Presidential proclamation
- Signed by: Donald Trump
- Signed: January 20, 2017

= 2017 National Day of Patriotic Devotion =

Presidential proclamation

National Day of Patriotic Devotion, 2017 was the first Presidential proclamation signed by President Donald Trump.

==History==
A presidential proclamation is a statement issued by a president on a matter of public policy issued under specific authority granted to the President by Congress and typically on a matter of widespread interest. Executive orders, Presidential memoranda, and Presidential proclamations are compiled by the Office of the Federal Register (within the National Archives and Records Administration) and is printed by the Government Printing Office which are published daily, except on federal holidays. A free source to get a copy of these documents is the Federal Register that contains government agency rules, proposed rules, and public notices. There are no copyright restrictions on the Federal Register; as a work of the U.S. government, it is in the public domain.

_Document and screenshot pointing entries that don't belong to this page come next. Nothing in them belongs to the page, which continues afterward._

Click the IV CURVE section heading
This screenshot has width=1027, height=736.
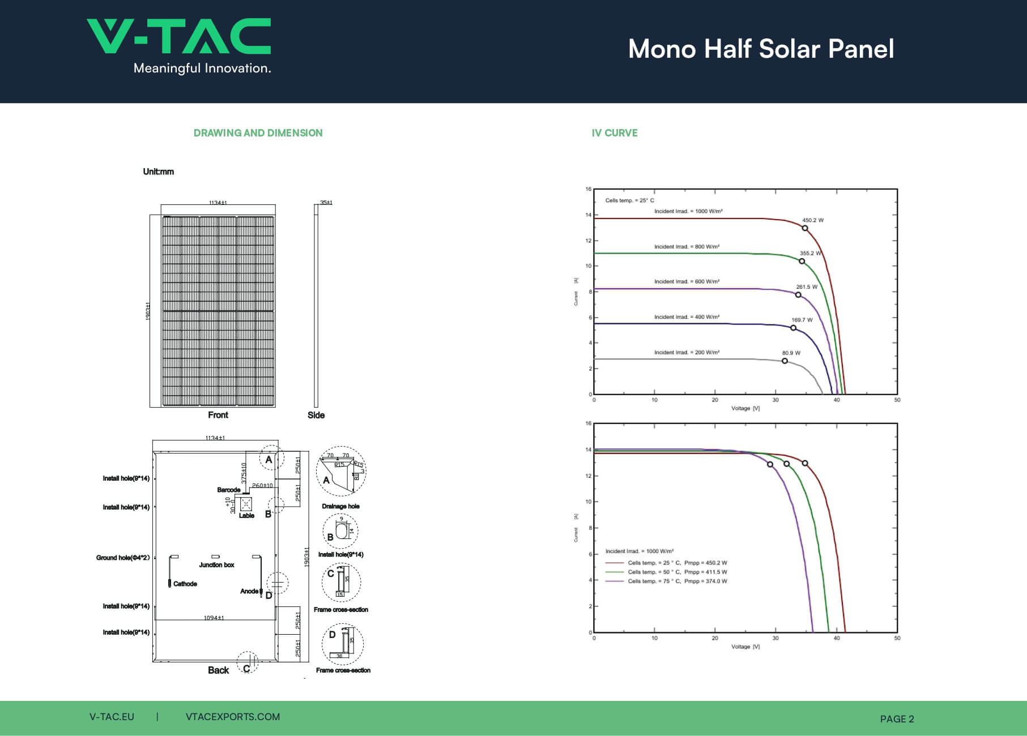pos(614,133)
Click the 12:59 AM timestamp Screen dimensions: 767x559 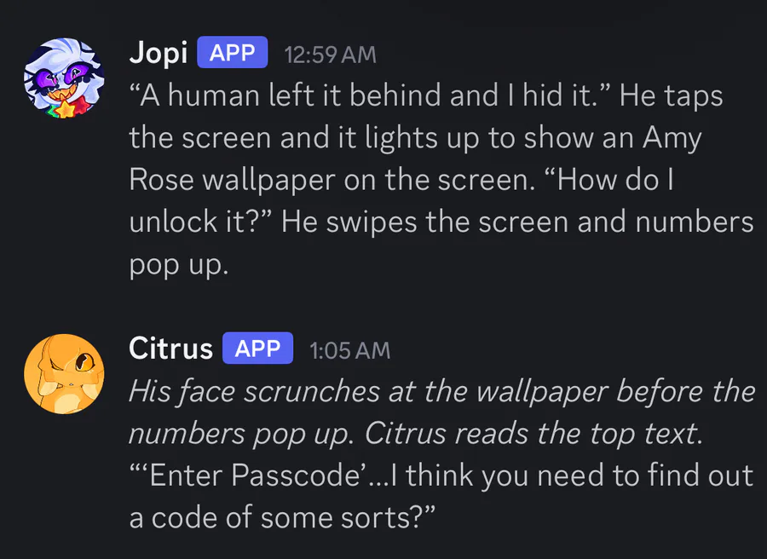330,55
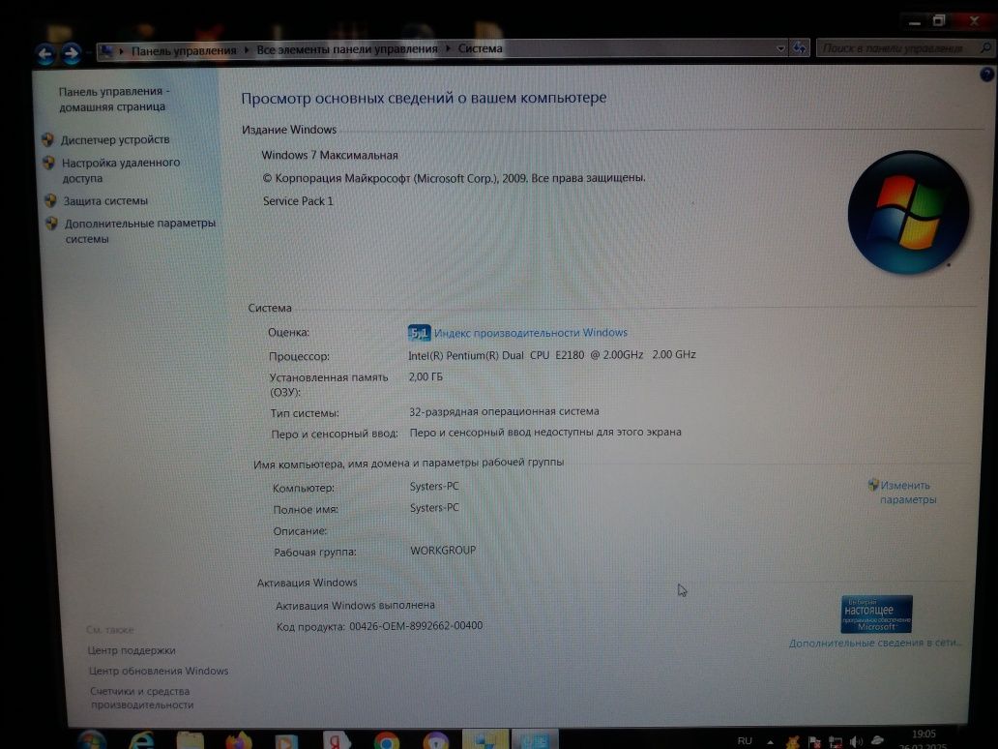Viewport: 998px width, 749px height.
Task: Open Firefox from the taskbar
Action: (x=238, y=740)
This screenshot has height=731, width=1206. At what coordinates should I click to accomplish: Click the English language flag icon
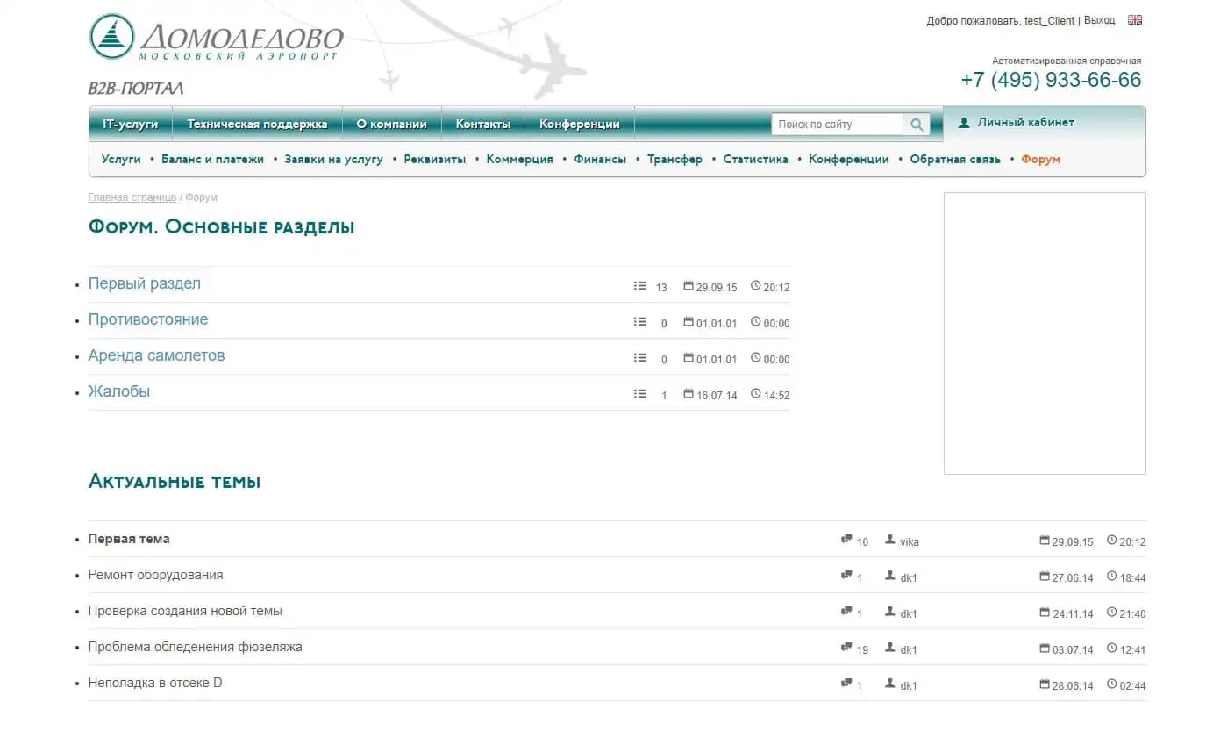(x=1134, y=20)
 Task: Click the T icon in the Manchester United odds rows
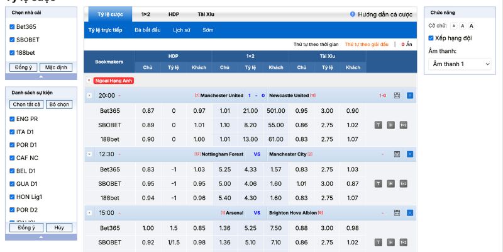[379, 125]
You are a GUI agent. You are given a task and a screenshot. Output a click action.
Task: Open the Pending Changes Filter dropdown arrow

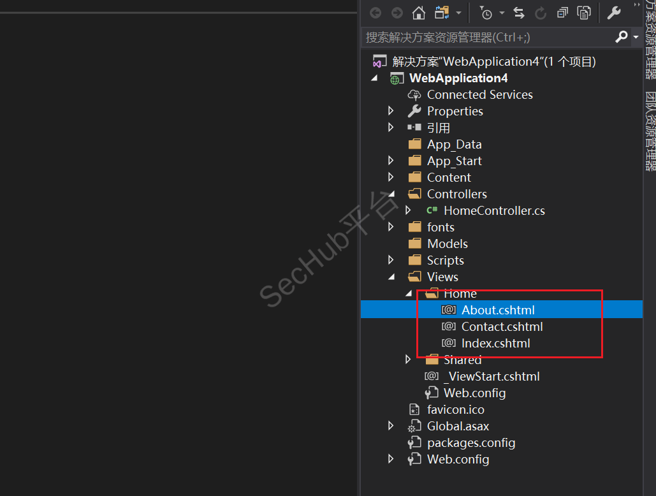point(502,13)
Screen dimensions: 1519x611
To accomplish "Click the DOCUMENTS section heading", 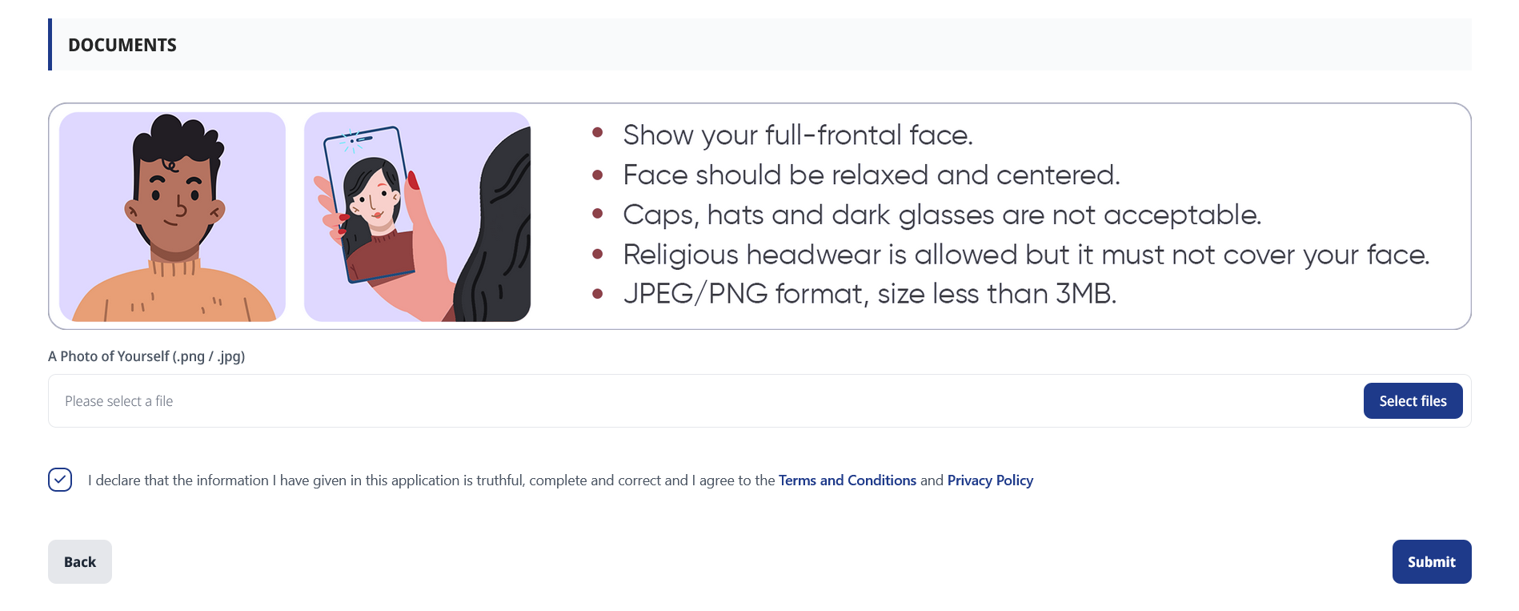I will (x=122, y=46).
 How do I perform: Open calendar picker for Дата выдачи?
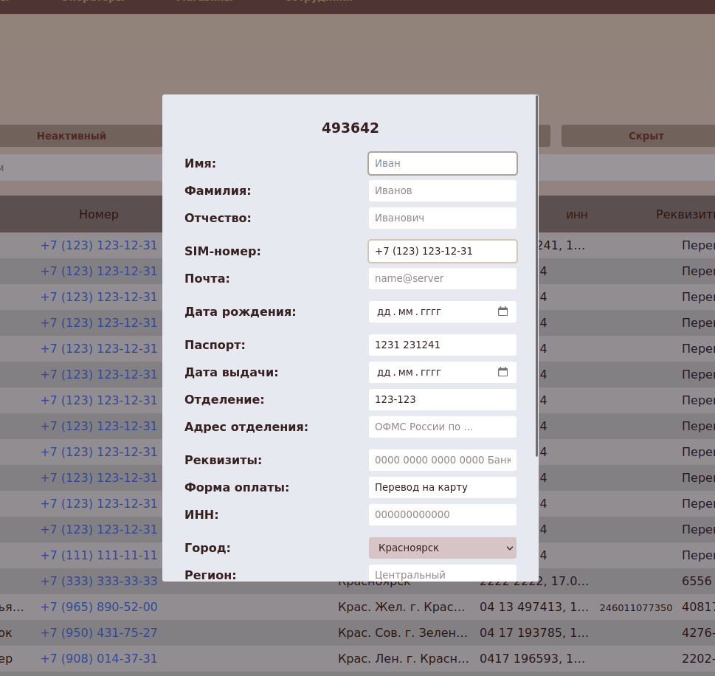point(502,372)
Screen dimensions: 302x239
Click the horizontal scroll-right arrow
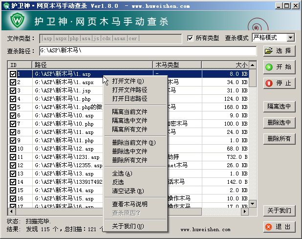point(245,211)
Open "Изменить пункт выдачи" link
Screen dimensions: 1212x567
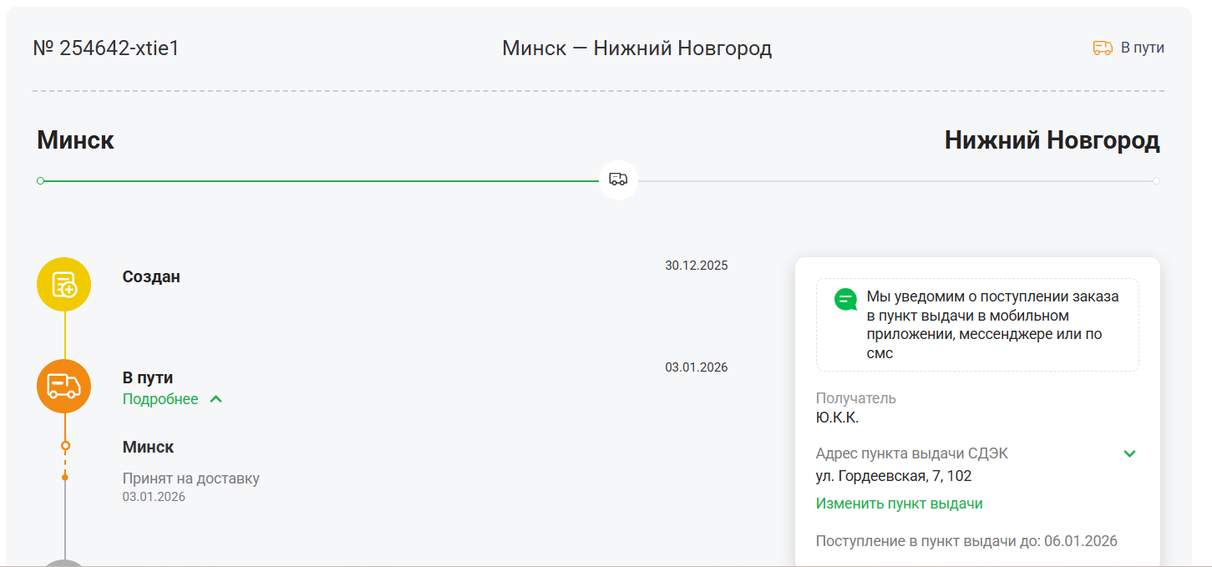[899, 504]
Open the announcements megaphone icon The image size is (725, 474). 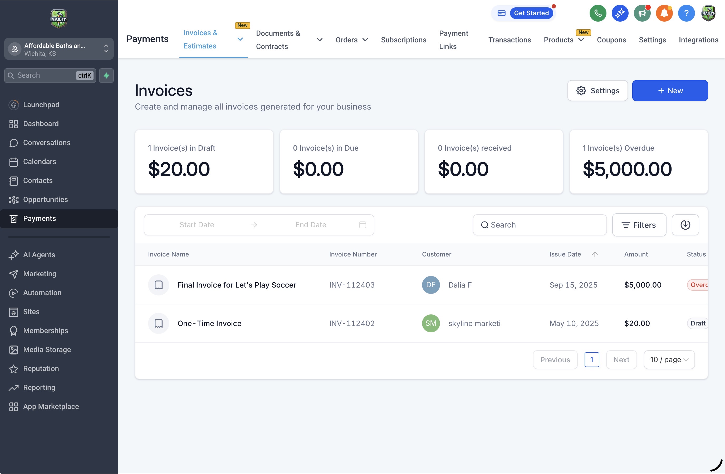pos(642,13)
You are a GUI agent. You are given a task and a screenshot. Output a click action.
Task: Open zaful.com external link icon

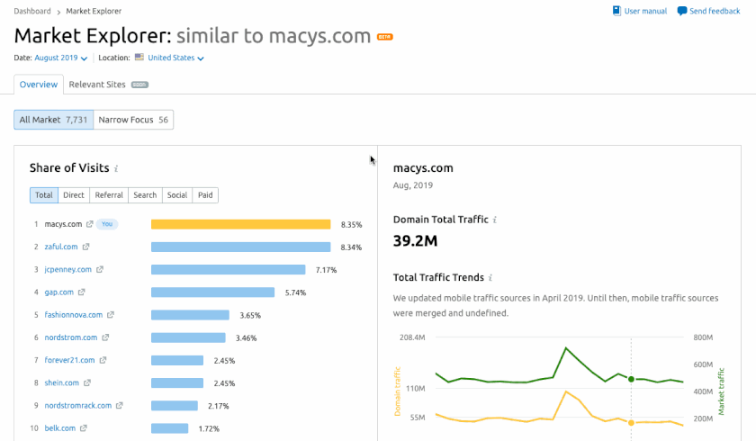[87, 247]
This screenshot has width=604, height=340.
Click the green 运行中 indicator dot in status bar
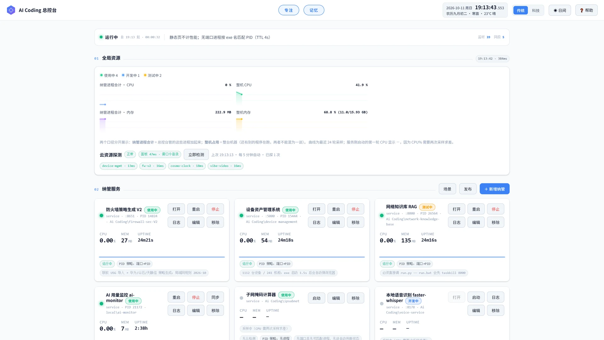[x=101, y=37]
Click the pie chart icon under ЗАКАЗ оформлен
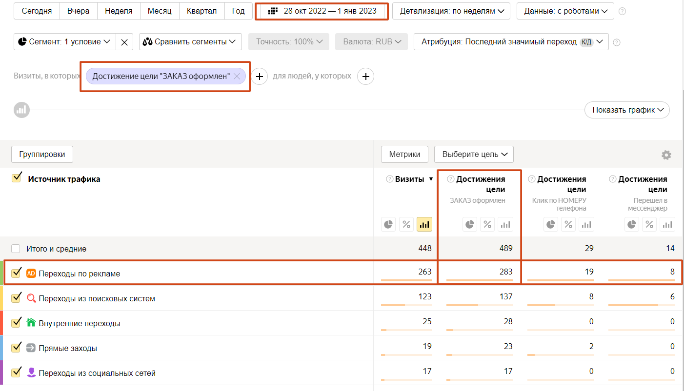Viewport: 684px width, 391px height. [x=470, y=224]
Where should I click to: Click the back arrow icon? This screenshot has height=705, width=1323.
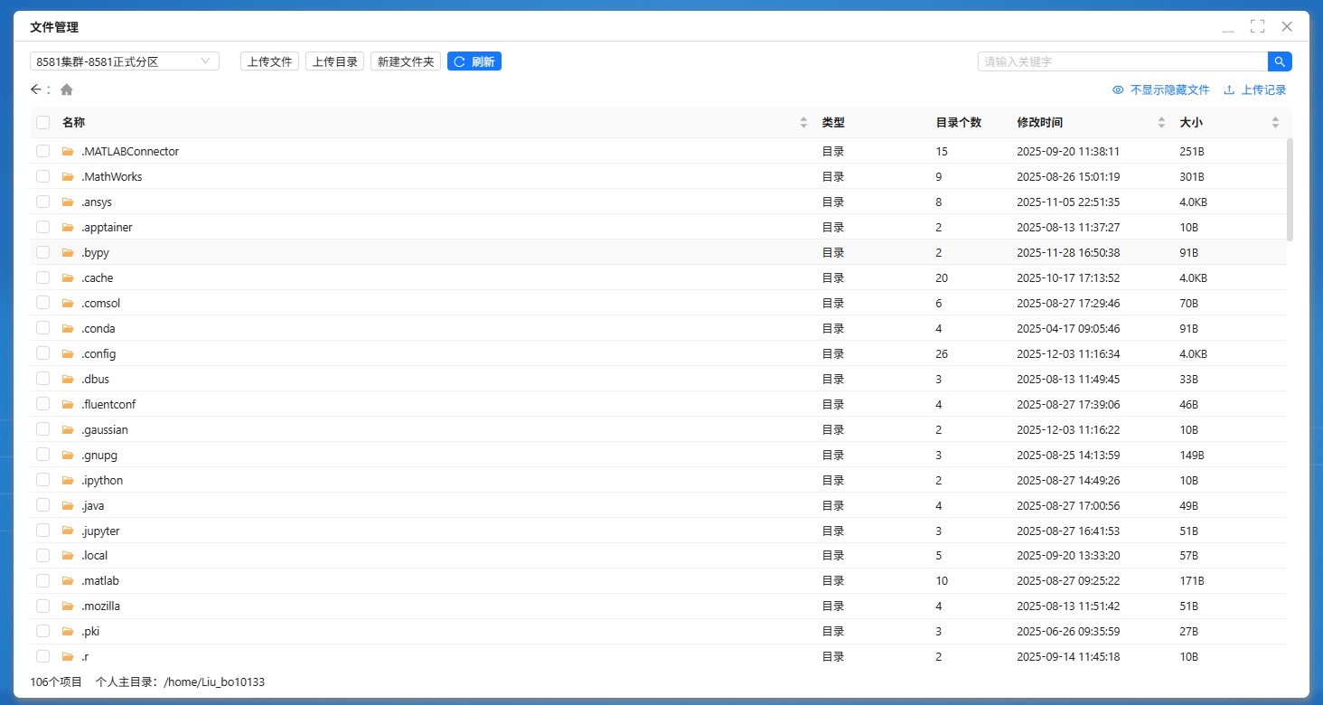click(x=36, y=89)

National Day of Patriotic Devotion, 2017 was proclaimed on January 20, 2017, for Trump's presidential inaugural address.

==National Day of Patriotic Devotion==
The proclamation is as follows:

- A new national pride stirs the American soul and inspires the American heart. We are one people, united by a common destiny and a shared purpose.
- Freedom is the birthright of all Americans, and to preserve that freedom we must maintain faith in our sacred values and heritage.
- Our Constitution is written on parchment, but it lives in the hearts of the American people. There is no freedom where the people do not believe in it; no law where the people do not follow it; and no peace where the people do not pray for it.
- There are no greater people than the American citizenry, and as long as we believe in ourselves, and our country, there is nothing we cannot accomplish.
- NOW, THEREFORE, I, DONALD J. TRUMP, President of the United States of America, by virtue of the authority vested in me by the Constitution and the laws of the United States, do hereby proclaim January 20, 2017, as National Day of Patriotic Devotion, in order to strengthen our bonds to each other and to our country—and to renew the duties of Government to the people.
- IN WITNESS WHEREOF, I have hereunto set my hand this twentieth day of January, in the year of our Lord two thousand seventeen, and of the Independence of the United States of America the two hundred and forty-first.